Reproduce the records below exactly as given.

___ TASK MATERIAL ___

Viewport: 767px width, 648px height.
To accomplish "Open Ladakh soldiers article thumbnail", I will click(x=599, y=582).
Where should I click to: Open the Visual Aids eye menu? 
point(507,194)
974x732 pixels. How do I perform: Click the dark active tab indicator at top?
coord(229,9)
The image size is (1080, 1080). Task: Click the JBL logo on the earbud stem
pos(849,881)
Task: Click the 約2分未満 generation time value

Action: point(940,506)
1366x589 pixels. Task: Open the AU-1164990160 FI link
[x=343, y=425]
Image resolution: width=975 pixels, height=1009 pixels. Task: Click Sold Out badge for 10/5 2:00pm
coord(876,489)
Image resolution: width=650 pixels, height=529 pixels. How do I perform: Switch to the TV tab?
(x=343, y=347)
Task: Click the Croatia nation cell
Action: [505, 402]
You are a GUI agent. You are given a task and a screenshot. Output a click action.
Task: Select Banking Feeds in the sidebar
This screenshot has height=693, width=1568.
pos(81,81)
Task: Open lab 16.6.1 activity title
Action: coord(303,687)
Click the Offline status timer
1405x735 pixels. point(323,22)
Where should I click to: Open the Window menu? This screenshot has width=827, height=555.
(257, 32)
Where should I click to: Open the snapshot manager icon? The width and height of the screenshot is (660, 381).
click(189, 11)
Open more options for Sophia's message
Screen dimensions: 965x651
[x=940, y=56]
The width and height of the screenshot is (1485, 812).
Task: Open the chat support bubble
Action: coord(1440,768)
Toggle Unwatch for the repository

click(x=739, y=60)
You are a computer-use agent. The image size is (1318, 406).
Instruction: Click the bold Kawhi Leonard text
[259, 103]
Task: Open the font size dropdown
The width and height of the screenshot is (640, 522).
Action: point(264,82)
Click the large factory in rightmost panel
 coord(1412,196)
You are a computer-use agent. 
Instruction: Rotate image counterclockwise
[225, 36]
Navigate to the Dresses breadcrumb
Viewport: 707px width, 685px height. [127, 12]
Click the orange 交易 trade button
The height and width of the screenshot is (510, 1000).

___

WRITTEN SOLUTION:
Viewport: 767px width, 648px height.
To accomplish "Open Ladakh soldiers article thumbnail", I will click(x=599, y=582).
Where should I click to: Open the Visual Aids eye menu? 
point(507,194)
974x732 pixels. How do I perform: Click the dark active tab indicator at top?
coord(229,9)
The image size is (1080, 1080). Task: Click the JBL logo on the earbud stem
pos(849,881)
Task: Click the 約2分未満 generation time value

Action: point(940,506)
1366x589 pixels. Task: Open the AU-1164990160 FI link
[x=343, y=425]
Image resolution: width=975 pixels, height=1009 pixels. Task: Click Sold Out badge for 10/5 2:00pm
coord(876,489)
Image resolution: width=650 pixels, height=529 pixels. How do I perform: Switch to the TV tab?
(x=343, y=347)
Task: Click the Croatia nation cell
Action: [505, 402]
You are a GUI agent. You are given a task and a screenshot. Output a click action.
Task: Select Banking Feeds in the sidebar
This screenshot has height=693, width=1568.
pos(81,81)
Task: Open lab 16.6.1 activity title
Action: coord(303,687)
Click the Offline status timer
1405x735 pixels. point(323,22)
Where should I click to: Open the Window menu? This screenshot has width=827, height=555.
(257, 32)
Where should I click to: Open the snapshot manager icon? The width and height of the screenshot is (660, 381).
click(189, 11)
Open more options for Sophia's message
Screen dimensions: 965x651
[x=940, y=56]
The width and height of the screenshot is (1485, 812).
Task: Open the chat support bubble
Action: coord(1440,768)
Toggle Unwatch for the repository

click(x=739, y=60)
You are a computer-use agent. The image size is (1318, 406).
Instruction: Click the bold Kawhi Leonard text
[259, 103]
Task: Open the font size dropdown
The width and height of the screenshot is (640, 522).
Action: point(264,82)
Click the large factory in rightmost panel
 coord(1412,196)
You are a computer-use agent. 
Instruction: Rotate image counterclockwise
[225, 36]
Navigate to the Dresses breadcrumb
Viewport: 707px width, 685px height. [127, 12]
Click the orange 交易 trade button
The height and width of the screenshot is (510, 1000).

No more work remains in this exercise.